Exercícios propostos:
1 > No texto sobre eleições para síndico, qual é o prazo máximo do mandato do síndico e do conselho fiscal previsto na legislação ordinária?
2 > Resuma em duas frases o texto sobre eleições para síndico.

Texto do exercício:
::::::
Transparência e legitimidade

Sócio da André Viz Advogados e Associados, especialista em Direito Corporativo pelo IBMEC e presidente da Comissão de Direito Constitucional da Associação Brasileira de Advogados (ABA-RJ), Diogo Pereira segue a mesma linha. “As eleições para síndico de um condomínio nada mais são do que processos de escolha do administrador da propriedade comum. Esse processo, tal qual as eleições para os mandatos políticos, precisa ser regular, probo e transparente. Nas eleições para síndicos, geralmente os proprietários das unidades elegem um representante, cuja responsabilidade é gerir a propriedade comum, além de organizar e pacificar as relações entre os moradores e proprietários. Embora a eleição para síndico seja o exercício de um direito decorrente da propriedade privada, o procedimento possui regras específicas que precisam ser observadas”.

Segundo nosso especialista, as principiais regras previstas na legislação ordinária para eleição do síndico são prazo do mandato do síndico e do conselho fiscal não superior a dois anos; eleição por maioria simples dos presentes na assembleia, salvo disposição contrária da convenção; possibilidade de reeleição; e proibição do condômino inadimplente de votar. As convenções também podem conter outras regras para eleição de síndico, além daquelas previstas no Código Civil, desde que não contrariem dispositivo expresso na legislação federal.

“As principais irregularidades verificadas na jurisprudência se referem a vícios na convocação de assembleia, desrespeito ao quórum previsto na legislação e na convenção, irregularidade nas procurações e na recusa de procurações, colheita de voto de condômino inadimplente, omissão de informações relevantes na ata de assembleia. Uma questão que também causa dificuldade é quando ocorre o empate e a convenção não estipula regras para o desempate. Geralmente, esses casos acabam por ser judicializados, cabendo ao juiz decidir os critérios de desempate. Nos casos de empate e judicialização é comum a utilização da fração ideal como peso em cada voto”, conta Diogo Pereira.

A gestão cada vez mais profissionalizada dos condomínios deve mitigar os problemas e dificuldades decorrentes da falta de regras específicas na legislação e nas convenções condominiais, que podem dispor de regras adicionais que tornem o processo cada vez mais regular. Para tanto, é possível utilizar a legislação eleitoral como referência. Os critérios de eleição de síndico que preveem, por exemplo, necessidade de ‘ficha limpa’ e a cassação de candidatura por utilização de fake news, podem ser importantes ferramentas para a eleição de um gestor com perfil adequado para o condomínio. Entretanto, é necessário preservar o direito de defesa do condômino acusado, para não atrair nulidade ao processo. “É salutar o engajamento dos condôminos na eleição de síndico pois, como já dissemos, uma eleição bem-sucedida é aquela que garante a plena representatividade aos eleitos”, finaliza Diogo.
::::::
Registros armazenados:
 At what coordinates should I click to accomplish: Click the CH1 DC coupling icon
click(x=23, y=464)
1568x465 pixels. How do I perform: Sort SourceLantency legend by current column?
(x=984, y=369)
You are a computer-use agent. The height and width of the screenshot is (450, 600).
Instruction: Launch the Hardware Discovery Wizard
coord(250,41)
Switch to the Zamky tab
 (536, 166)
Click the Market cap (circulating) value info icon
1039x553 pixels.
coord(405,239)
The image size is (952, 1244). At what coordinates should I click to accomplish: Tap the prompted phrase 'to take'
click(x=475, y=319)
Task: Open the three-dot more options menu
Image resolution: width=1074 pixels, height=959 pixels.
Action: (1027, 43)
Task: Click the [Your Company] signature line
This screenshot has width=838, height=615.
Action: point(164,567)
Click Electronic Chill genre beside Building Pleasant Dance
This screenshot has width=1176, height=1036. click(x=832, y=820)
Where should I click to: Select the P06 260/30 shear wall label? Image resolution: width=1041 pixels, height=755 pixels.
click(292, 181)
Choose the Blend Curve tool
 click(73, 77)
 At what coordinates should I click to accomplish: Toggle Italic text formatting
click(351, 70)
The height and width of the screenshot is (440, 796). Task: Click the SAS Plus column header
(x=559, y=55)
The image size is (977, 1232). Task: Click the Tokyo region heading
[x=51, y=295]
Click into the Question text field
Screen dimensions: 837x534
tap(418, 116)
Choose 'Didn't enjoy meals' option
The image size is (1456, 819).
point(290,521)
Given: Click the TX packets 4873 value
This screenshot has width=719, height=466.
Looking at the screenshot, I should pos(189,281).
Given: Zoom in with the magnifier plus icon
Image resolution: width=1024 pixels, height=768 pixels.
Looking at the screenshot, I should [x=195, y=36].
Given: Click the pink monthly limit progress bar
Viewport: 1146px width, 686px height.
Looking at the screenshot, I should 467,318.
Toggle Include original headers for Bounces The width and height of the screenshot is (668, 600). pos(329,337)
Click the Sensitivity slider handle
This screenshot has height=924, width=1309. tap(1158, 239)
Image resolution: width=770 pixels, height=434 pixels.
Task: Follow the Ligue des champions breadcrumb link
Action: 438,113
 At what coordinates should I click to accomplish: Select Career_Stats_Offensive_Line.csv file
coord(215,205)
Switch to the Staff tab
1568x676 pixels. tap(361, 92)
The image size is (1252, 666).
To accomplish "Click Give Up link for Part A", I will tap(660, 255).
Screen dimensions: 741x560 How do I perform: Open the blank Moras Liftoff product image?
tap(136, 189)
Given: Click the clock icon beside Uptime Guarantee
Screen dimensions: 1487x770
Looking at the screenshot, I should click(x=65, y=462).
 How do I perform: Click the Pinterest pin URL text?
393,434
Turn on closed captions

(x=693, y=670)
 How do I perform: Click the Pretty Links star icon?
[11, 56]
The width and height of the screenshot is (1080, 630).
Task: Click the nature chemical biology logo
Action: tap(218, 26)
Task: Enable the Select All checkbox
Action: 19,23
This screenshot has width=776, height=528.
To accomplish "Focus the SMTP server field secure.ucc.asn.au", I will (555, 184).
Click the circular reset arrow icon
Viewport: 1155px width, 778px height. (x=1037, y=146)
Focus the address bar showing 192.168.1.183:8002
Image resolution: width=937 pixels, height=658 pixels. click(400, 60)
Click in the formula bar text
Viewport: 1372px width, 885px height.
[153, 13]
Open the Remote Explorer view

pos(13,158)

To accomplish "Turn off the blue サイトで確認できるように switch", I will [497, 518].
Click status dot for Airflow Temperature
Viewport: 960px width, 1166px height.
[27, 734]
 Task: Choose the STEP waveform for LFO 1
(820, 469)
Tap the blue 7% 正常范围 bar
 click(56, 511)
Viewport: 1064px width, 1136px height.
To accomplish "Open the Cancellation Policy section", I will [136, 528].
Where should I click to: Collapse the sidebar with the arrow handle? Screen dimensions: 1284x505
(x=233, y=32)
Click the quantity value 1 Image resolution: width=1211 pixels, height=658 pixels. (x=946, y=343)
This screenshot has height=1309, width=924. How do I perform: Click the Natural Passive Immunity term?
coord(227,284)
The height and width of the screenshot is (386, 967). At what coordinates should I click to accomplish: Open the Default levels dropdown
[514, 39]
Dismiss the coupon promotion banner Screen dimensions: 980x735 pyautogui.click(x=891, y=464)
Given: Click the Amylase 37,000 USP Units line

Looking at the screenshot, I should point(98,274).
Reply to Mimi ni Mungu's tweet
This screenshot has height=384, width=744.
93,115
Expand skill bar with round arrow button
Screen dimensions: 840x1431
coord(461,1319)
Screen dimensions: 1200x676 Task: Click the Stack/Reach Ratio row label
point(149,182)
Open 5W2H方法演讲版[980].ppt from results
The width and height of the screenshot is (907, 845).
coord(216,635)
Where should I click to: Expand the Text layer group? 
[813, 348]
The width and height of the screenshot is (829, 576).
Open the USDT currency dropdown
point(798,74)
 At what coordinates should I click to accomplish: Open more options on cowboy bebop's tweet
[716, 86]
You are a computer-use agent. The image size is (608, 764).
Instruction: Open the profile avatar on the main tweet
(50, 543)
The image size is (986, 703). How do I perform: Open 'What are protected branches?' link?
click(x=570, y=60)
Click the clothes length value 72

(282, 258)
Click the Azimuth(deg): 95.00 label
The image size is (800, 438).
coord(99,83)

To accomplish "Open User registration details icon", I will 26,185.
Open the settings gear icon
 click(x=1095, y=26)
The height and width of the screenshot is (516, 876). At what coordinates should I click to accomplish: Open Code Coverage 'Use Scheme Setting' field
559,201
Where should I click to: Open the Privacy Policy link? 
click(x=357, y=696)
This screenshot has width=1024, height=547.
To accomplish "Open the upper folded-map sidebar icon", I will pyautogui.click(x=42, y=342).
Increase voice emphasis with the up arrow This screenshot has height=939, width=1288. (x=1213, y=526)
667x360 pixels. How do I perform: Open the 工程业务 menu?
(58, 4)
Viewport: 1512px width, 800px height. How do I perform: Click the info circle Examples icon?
::::::
Respostas do exercício:
1 > O mandato não pode ser superior a dois anos.

2 > Diogo Pereira afirma que a eleição de síndico, como escolha do administrador da propriedade comum, precisa ser regular, proba e transparente e seguir regras como mandato de até dois anos, eleição por maioria simples dos presentes e proibição de voto do condômino inadimplente. O texto aponta irregularidades frequentes, como vícios na convocação e desrespeito ao quórum, e defende que a gestão profissionalizada e regras adicionais inspiradas na legislação eleitoral tornem o processo mais regular, desde que se preserve o direito de defesa do condômino acusado.